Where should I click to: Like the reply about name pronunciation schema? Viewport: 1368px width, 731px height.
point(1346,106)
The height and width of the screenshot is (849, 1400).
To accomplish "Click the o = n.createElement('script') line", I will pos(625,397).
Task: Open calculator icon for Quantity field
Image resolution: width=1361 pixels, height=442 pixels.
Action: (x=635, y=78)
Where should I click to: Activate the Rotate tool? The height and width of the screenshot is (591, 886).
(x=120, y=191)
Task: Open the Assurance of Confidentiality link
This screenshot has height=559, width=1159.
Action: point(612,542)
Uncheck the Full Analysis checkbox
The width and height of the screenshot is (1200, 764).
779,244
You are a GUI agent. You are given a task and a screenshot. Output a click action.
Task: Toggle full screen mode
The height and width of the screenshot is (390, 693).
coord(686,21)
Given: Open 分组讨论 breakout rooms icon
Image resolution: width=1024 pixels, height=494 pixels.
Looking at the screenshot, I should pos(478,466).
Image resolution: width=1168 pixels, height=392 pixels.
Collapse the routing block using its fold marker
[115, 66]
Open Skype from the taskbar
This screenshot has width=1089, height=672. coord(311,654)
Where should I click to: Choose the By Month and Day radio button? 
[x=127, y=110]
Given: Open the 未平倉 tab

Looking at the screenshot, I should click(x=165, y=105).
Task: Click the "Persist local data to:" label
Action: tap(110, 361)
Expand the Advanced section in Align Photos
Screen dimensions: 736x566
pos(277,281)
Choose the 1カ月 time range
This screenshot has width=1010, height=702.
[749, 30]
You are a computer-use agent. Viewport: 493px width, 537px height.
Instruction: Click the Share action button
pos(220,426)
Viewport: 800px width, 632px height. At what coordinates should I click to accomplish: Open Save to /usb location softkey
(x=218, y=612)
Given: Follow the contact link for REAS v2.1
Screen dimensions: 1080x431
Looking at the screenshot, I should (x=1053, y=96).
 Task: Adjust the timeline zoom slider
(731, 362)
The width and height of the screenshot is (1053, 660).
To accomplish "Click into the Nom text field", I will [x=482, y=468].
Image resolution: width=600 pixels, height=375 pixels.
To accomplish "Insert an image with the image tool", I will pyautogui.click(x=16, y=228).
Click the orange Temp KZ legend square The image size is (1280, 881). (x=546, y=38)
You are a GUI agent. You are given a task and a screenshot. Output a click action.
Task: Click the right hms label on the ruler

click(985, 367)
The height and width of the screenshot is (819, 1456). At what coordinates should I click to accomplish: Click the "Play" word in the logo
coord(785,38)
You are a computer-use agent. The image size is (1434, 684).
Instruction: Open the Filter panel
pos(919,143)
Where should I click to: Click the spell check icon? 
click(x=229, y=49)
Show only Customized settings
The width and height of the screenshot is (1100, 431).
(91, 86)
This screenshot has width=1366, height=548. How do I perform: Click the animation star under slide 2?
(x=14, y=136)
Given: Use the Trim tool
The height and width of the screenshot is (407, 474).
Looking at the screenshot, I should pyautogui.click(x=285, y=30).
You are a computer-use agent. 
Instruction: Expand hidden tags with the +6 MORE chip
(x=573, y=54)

> **Aim of the task**
Report every line from the material above that mentions the word "computer".

> **Result**
You are a computer-use agent. Viewport: 493px width, 537px height.
You are a computer-use agent. The image size is (1434, 684).
You are a computer-use agent. 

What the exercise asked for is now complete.